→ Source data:
=== Begin Enclosure ===
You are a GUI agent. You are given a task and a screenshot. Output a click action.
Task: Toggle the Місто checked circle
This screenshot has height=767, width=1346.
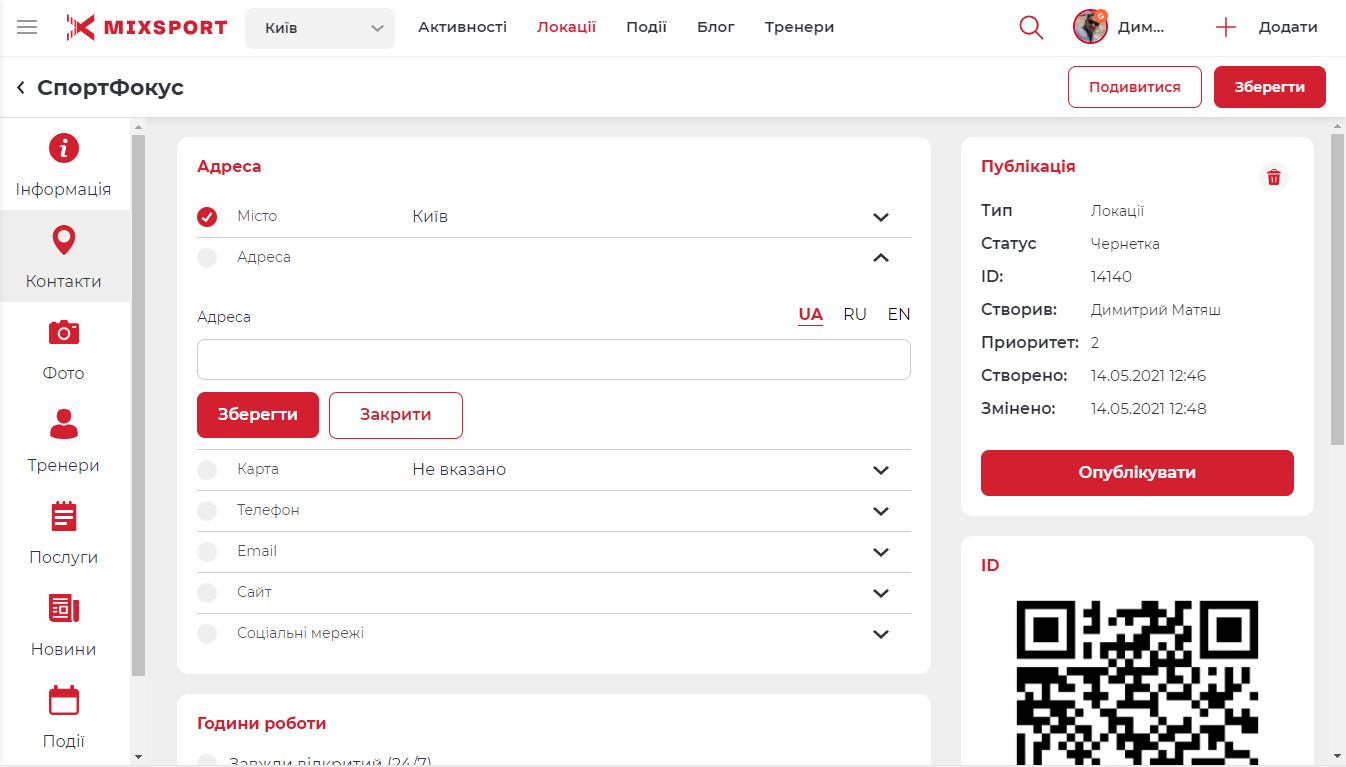(207, 217)
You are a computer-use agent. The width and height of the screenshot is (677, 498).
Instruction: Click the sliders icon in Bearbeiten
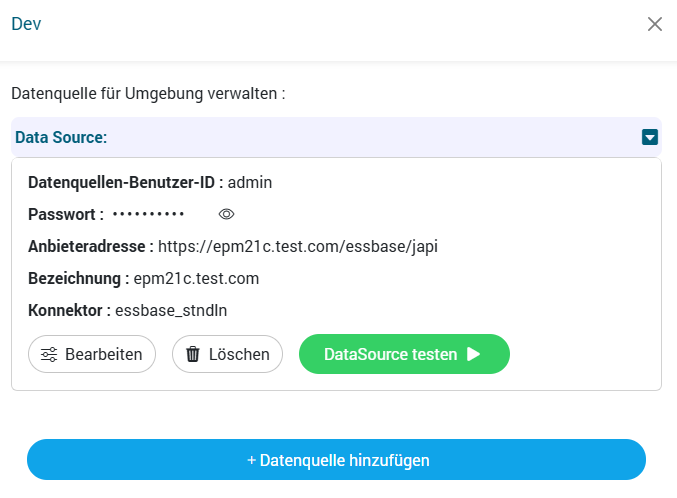49,354
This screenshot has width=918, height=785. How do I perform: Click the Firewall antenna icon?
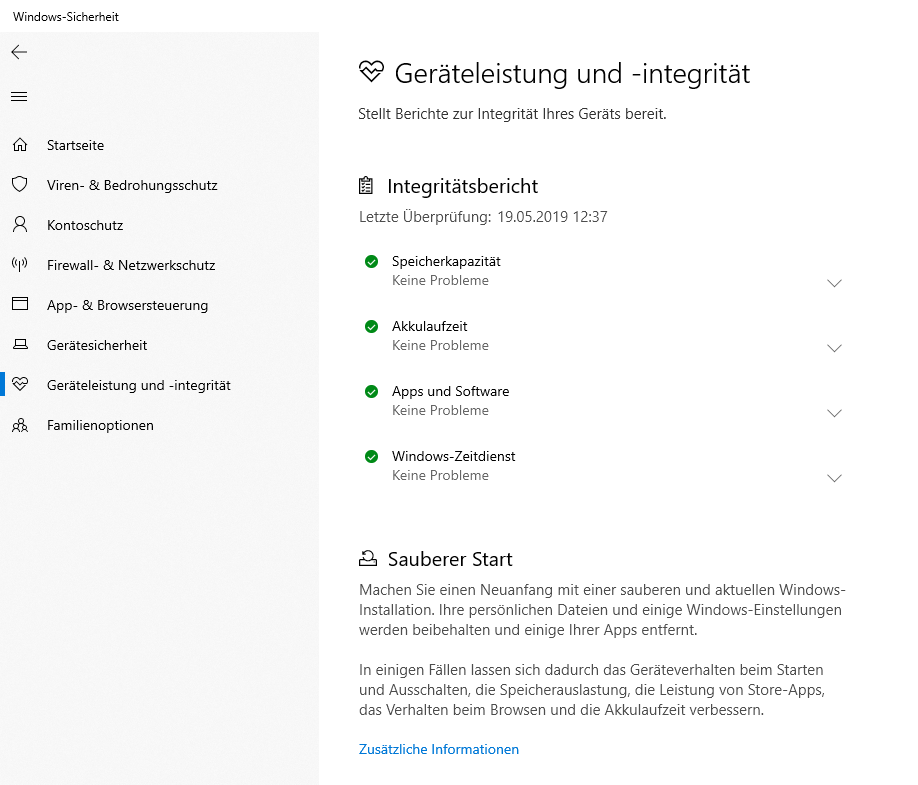pyautogui.click(x=19, y=265)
=== End Enclosure ===
→ EXERCISE GOAL: What is wanted is an exact copy of the lines from the line with "You are a computer-use" through the end of the records, both ends included, pictures excluded.

→ COMPLETED EXERCISE:
You are a computer-use agent. The width and height of the screenshot is (677, 498).
Instruction: Click the sliders icon in Bearbeiten
49,354
This screenshot has width=918, height=785. How do I perform: Click the Firewall antenna icon?
pyautogui.click(x=19, y=265)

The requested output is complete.